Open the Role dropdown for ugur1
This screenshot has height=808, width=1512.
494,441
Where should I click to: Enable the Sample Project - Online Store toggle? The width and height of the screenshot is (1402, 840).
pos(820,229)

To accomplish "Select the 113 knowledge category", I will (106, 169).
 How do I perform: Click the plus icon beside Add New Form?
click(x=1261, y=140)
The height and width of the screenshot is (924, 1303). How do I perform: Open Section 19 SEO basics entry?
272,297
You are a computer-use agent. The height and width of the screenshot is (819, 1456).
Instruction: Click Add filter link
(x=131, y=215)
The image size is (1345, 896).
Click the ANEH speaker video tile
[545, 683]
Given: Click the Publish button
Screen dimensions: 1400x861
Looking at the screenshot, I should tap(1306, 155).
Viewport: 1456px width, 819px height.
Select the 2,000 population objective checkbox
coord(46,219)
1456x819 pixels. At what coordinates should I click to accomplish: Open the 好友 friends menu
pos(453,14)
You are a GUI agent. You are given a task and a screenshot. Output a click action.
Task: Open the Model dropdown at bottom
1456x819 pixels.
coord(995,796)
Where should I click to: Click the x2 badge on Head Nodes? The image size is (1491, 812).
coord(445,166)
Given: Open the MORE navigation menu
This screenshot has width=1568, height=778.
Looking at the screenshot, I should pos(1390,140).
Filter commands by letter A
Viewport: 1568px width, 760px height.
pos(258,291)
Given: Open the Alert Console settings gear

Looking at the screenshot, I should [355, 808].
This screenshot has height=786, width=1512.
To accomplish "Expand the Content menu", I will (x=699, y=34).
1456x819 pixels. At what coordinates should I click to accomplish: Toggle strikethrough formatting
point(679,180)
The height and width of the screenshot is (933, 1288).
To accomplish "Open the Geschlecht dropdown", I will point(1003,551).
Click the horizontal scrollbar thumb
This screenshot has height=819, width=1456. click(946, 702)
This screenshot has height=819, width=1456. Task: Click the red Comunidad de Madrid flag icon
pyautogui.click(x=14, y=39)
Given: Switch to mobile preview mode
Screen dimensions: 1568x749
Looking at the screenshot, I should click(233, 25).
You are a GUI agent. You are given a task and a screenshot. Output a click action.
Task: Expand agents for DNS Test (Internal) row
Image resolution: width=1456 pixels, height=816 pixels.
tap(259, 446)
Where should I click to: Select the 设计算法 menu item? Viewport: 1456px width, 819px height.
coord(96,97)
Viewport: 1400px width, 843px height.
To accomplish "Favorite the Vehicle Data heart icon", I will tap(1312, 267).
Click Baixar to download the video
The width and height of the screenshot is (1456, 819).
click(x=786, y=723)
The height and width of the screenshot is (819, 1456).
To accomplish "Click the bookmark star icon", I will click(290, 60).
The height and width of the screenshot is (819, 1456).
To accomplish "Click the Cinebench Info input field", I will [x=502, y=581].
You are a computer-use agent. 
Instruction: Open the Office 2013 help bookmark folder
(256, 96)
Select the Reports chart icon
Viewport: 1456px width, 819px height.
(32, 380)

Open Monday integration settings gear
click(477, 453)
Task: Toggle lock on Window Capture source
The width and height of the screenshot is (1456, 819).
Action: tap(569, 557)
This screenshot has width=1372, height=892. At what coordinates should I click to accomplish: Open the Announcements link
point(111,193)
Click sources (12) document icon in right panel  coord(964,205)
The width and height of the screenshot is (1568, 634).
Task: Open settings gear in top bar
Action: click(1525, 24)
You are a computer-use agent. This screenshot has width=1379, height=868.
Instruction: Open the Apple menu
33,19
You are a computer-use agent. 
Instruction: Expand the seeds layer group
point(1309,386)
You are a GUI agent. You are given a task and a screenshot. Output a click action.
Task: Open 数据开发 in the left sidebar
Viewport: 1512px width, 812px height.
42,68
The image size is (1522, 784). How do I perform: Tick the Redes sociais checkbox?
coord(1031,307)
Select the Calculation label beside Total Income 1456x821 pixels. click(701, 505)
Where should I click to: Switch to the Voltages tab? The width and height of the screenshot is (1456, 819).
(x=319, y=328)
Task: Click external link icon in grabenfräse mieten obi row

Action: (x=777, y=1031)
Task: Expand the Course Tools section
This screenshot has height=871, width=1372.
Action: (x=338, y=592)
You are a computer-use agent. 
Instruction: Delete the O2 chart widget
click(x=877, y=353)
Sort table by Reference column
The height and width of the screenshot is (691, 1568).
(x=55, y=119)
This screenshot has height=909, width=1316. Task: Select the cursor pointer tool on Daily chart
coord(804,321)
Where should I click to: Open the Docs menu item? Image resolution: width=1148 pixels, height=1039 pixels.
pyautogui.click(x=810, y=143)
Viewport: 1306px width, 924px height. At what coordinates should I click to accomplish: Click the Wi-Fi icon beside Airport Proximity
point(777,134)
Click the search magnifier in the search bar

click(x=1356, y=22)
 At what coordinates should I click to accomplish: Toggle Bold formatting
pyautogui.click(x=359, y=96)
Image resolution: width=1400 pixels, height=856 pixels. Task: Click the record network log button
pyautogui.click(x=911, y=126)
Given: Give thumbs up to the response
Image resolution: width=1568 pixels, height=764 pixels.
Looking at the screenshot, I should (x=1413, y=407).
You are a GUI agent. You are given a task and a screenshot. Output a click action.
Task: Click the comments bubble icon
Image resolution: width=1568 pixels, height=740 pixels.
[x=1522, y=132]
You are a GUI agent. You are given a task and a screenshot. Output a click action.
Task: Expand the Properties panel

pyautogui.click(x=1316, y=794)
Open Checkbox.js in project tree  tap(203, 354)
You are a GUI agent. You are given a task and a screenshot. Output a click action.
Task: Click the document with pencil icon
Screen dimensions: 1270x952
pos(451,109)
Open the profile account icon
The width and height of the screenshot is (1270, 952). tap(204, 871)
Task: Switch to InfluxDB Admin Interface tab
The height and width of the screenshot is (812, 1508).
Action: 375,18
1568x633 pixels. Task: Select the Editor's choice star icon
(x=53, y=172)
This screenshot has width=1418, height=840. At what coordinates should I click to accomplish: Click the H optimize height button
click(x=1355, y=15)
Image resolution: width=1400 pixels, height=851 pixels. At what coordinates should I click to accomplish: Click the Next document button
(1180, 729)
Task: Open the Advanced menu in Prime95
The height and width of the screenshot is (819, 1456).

# # # # # # #

*DIRECTIONS*. Tell how many lines of the data contain "dropdown". Nothing but the number belongs in the reply.

*RESPONSE AREA*. 3